Monday, Jul. 15, 1940
The New Pictures
The Man Who Talked Too Much
(Warner) is an echo of a 1932 picture called The Mouthpiece. It loosely recalls the life & doings of Manhattan's once celebrated legal trickster, William J. Fallon, who, after saving many a client (including himself when he was accused of jury bribing), died of drink. The Man Who Talks Too Much, Steve Forbes (George Brent), comes to a better end. Disillusioned with the law when he sends an innocent man to the chair, he reacts to this experience by keeping as many guilty men away from it as he can until reformed by the example of a noble younger brother.

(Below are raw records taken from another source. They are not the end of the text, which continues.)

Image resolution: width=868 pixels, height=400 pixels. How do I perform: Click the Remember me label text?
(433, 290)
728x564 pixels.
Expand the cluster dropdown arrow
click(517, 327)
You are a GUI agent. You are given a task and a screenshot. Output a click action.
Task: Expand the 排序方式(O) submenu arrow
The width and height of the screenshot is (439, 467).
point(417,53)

High point in the picture, as it was in legend the low point in the career of Lawyer Fallon, is a scene in which he tosses off a vial of poison before the jury to show how harmless the State's evidence is, hurries out of the courtroom after the acquittal to get his stomach pumped. One remarkable feature of The Man Who Talked Too Much was a suggestion by Warner's publicity department to theatre owners that lawyers in their communities might get some helpful hints by watching Steve Forbes in action. Another remarkable feature of The Man Who Talked Too Much is its star.

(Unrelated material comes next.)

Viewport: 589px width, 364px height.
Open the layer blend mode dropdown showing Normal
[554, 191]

If any other Hollywood leading man of George Brent's stature appeared in so unassuming a picture, it would suggest that either his studio or his agent was quarreling with him or that he had begun to slip. In fact George Brent is on excellent terms with his agent, Minna Wallis (sister of Warner's production chief, Hal Wallis), Warner is happily paying him $3,000 a week, and his popularity was never greater. His willingness to work in almost any kind of picture is only one element in Cinemactor Brent's reputation as a man of mystery.
Son of a Dublin newspaperman, Brent left home and the Abbey Theatre when the British asked too many questions about his activities as a dispatch runner for the Irish Republican Army, has answered few questions since. He got a Hollywood job after making 31 unsuccessful screen tests, which he believes is the record. Because he had played a Broadway bit with Clark Gable and had broad shoulders, publicity men billed him as another Gable. Unlike Actor Gable and the majority of his colleagues, he never talks to fan magazine writers, spurns nightclubs, carries his dislike of Hollywood parties to the point of rudeness. This has made him much sought after and Hollywood's premier hostess, Mrs. Basil Rathbone, is reported this year to have announced that she would trade Stokowski, Rubinstein and Rachmaninoff for one Brent appearance at a party.
Brent says he likes to have a good time "when the shades are down." His first marriage to Ruth Chatterton ended in an amiable divorce and Brent's best friend is Ralph Forbes, another Chatterton ex-husband. His second marriage, to one Constance Worth in Mexico, ended in an unamiable divorce. This year Ann Sheridan persuaded him to make his first visit to Giro's, got him to promise to take her to his first premiere. When Brent discovered the premiere was on the night of his weekly navigation class (he recently bought a new 85-ft. yawl), he let the Oomph Girl down.
New Moon (Metro-Goldwyn-Mayer). In an earnest effort to recapitalize the Nelson Eddy who turned the heads of Jeanette MacDonald and millions of U. S. women in Naughty Marietta five years ago, M. G. M. returns him to Soprano MacDonald and 18th-Century New Orleans and provides him with a Sigmund Romberg score and a trunkful of romantic costumes. Eddy is a democratic duke who masquerades as a bond servant, captures the heart of a bayou beauty, shines shoes and overwhelms a French manofwar, meanwhile bursting into song. MacDonald is a spirited lass whose vocal replies include One Kiss and Lover, Come Back to Me. Between One Kiss and another, there is too much palling palaver, too much time to observe that the Eddy figure is becoming almost as operatic as the Eddy acting. Typical shot: MacDonald coyly popping her eyes at Eddy through a Venetian blind.